*Task:*
Pull every line with "computer" from the material.

────

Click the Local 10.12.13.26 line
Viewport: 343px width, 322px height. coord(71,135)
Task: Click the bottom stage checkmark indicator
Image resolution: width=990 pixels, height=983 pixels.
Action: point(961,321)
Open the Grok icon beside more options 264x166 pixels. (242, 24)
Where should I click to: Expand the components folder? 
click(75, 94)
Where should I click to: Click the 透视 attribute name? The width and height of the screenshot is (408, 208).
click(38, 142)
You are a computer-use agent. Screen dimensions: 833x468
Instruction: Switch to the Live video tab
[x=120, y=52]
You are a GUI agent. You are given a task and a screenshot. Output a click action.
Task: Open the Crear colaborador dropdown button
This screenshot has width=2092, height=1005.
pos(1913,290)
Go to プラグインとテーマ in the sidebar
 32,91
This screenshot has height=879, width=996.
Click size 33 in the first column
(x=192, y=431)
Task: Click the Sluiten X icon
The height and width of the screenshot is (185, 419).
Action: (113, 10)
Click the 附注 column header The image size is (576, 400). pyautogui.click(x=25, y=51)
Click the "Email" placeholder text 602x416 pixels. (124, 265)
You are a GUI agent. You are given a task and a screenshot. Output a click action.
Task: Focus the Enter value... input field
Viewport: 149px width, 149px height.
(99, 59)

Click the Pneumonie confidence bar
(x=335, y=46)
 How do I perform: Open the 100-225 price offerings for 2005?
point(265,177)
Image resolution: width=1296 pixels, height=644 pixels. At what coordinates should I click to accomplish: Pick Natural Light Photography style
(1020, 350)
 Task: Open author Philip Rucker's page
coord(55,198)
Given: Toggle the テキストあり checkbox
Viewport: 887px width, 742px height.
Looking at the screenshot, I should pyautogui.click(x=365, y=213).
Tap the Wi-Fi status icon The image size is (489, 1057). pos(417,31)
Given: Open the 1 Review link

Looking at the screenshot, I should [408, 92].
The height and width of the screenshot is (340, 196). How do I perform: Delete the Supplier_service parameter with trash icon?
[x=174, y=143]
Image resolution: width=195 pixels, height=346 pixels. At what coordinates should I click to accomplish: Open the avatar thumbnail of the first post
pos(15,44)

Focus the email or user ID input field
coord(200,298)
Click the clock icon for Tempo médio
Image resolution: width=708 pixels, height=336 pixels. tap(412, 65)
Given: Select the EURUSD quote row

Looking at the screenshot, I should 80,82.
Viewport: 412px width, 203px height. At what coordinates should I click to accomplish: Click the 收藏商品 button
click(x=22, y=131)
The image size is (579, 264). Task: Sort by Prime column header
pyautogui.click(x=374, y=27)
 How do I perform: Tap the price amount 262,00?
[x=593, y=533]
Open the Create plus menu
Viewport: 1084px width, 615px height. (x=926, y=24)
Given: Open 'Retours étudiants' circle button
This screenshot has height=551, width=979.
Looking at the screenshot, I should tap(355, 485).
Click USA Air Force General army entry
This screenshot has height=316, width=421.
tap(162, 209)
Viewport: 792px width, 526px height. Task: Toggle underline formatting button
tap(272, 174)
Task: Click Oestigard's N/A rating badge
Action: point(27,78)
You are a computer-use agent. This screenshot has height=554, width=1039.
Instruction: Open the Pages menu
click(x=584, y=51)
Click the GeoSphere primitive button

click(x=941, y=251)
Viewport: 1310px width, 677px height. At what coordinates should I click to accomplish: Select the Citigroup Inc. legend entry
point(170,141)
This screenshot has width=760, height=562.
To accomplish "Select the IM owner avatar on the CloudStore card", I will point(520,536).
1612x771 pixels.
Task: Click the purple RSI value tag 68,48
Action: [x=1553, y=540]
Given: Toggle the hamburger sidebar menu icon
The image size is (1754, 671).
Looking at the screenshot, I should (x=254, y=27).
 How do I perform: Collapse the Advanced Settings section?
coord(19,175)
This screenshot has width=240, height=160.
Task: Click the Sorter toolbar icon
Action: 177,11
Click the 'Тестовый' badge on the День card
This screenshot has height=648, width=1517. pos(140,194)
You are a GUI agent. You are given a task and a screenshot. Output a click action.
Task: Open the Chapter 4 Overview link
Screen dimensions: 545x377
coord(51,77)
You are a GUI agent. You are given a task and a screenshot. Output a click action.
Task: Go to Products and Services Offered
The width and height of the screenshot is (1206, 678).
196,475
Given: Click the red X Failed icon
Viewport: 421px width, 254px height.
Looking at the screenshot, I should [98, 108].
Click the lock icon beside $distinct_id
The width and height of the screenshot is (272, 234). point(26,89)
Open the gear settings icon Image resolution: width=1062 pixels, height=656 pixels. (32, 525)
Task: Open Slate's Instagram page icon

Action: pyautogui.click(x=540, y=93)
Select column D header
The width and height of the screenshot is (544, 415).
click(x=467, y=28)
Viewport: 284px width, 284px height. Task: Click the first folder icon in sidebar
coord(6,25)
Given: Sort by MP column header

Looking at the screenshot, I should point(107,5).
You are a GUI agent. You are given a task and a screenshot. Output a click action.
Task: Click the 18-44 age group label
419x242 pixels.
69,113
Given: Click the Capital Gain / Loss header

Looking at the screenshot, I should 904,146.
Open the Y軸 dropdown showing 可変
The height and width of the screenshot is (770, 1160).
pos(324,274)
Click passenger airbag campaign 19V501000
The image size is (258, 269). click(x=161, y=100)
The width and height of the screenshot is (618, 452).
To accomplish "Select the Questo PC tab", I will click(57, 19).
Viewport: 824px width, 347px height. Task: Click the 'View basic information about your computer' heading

────

*Exercise answer:*
You are a computer-use agent. Screen dimensions: 833x468
You are a computer-use agent. This screenshot has height=554, width=1039.
Viewport: 824px width, 347px height. Task: Click the 'View basic information about your computer' heading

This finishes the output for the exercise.